As the world just learned via Amazon’s most recent quarterly earnings report, LivingSocial, the company’s daily deals unit and erstwhile Groupon challenger, just shot a massive hold in the firm’s quarterly earnings [Formatting, bolding: TNW]:
Net loss was $274 million in the third quarter, or $0.60 per diluted share, compared with net income of $63 million, or $0.14 per diluted share, in third quarter 2011.
The third quarter 2012 includes a loss of $169 million, or $0.37 per diluted share, related to our equity-method share of the losses reported by LivingSocial, primarily attributable to its impairment charge of certain assets, including goodwill.
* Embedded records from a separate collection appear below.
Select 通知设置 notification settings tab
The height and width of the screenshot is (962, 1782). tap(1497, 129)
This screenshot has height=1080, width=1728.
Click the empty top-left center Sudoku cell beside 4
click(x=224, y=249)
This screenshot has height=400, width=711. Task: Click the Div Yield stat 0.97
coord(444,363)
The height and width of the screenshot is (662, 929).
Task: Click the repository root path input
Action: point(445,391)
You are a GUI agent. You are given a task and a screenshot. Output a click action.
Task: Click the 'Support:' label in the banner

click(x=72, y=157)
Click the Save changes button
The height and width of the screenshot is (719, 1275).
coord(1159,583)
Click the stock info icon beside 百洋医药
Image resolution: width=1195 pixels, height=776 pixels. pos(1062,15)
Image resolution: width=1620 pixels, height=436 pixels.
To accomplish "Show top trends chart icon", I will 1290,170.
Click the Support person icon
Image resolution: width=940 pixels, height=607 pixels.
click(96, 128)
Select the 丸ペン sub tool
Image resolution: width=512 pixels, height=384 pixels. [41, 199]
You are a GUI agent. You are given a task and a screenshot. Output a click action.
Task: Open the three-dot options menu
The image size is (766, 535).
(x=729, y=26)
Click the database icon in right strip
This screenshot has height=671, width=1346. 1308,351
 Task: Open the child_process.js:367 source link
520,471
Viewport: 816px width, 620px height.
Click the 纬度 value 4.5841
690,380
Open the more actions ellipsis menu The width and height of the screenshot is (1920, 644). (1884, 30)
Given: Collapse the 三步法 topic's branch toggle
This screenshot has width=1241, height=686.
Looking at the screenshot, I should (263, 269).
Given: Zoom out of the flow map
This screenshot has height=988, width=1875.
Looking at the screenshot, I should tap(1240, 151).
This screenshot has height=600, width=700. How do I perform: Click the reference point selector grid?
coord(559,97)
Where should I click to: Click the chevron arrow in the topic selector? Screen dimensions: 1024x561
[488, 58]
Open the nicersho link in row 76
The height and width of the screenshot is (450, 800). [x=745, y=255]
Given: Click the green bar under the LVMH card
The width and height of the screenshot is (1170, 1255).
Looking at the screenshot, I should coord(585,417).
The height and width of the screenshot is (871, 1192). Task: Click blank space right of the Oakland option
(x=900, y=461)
Now, in English, Amazon had to write down a large chunk of the goodwill – or intangible worth – of LivingSocial. This means that the value of the firm that it had on its books was too high, and had to be pared down. Another way, Amazon just told the world that it massively overpaid for LivingSocial.
Amazon is being punished by the public markets at the moment for the mistake. After Zynga’s massive write-down of its OMGPOP acquisition, and Microsoft’s multi-billion dollar boondoggle on aQuantive, it’s a wild season in tech.
Assuming that Amazon has fully cleared the LivingSocial mistake from its books, the only way the deals service can further harm its core operations is through normal losses, which can be stemmed by curtailing its operations.